» **What you need to do**:
When you reach the line that contains "Where should I", give it back exactly along with each line after it to the end of the entries; skip any pictures.

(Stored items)

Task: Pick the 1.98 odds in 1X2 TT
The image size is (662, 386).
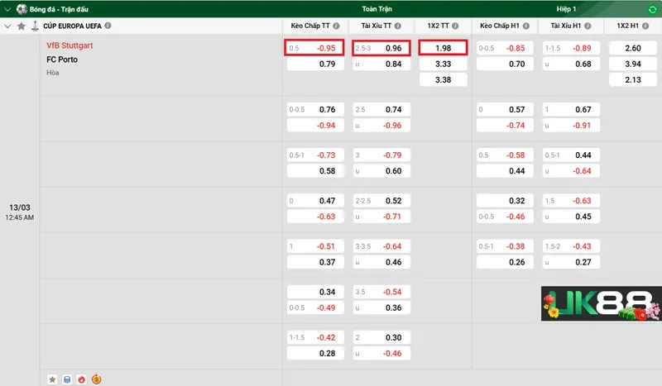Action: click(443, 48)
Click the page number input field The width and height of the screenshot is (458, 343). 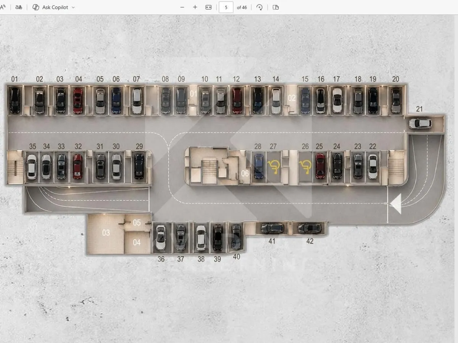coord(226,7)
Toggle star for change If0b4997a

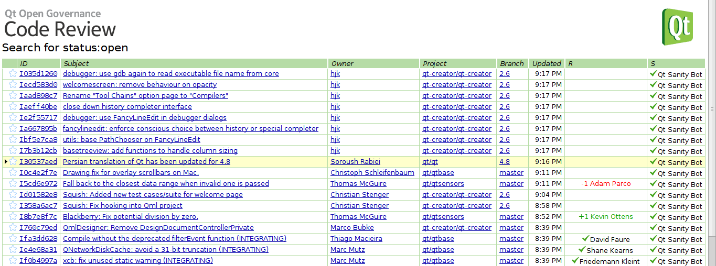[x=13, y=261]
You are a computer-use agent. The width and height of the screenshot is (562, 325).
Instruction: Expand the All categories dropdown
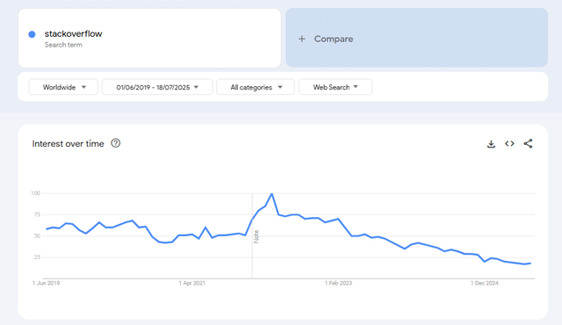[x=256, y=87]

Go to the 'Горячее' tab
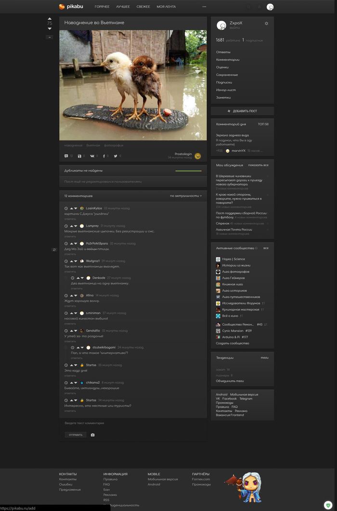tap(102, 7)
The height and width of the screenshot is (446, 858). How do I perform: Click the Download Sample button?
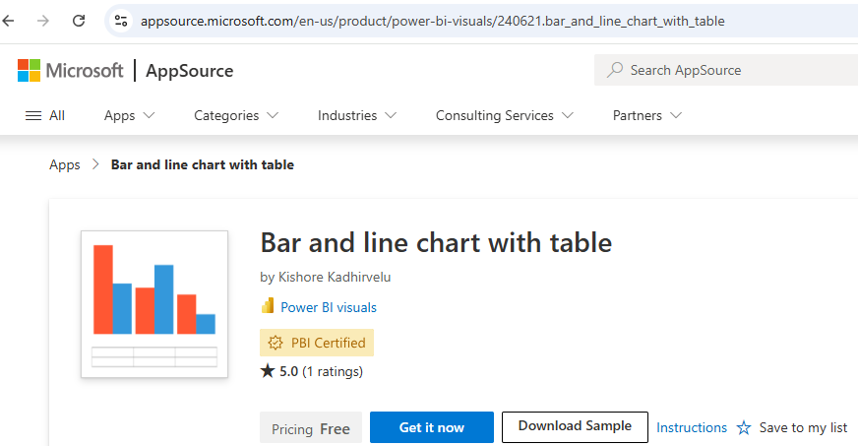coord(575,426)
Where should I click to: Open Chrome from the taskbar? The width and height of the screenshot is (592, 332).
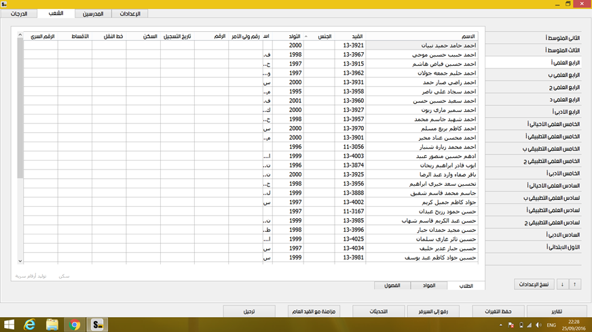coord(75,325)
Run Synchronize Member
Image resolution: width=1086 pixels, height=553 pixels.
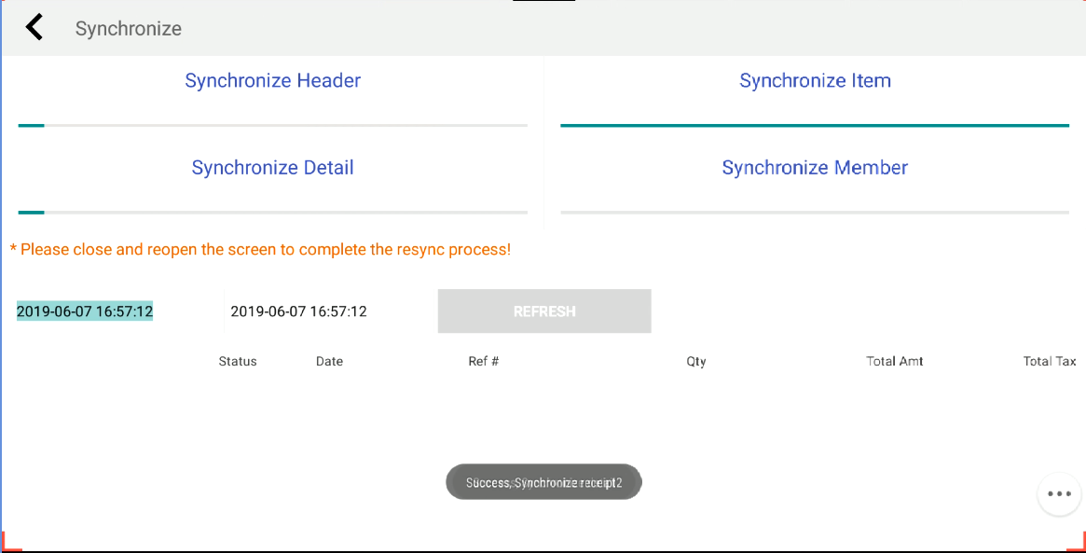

» **Response to the exercise**:
Where should I click to: Open Chrome from the taskbar? The width and height of the screenshot is (592, 332).
coord(75,325)
Run Synchronize Member
Image resolution: width=1086 pixels, height=553 pixels.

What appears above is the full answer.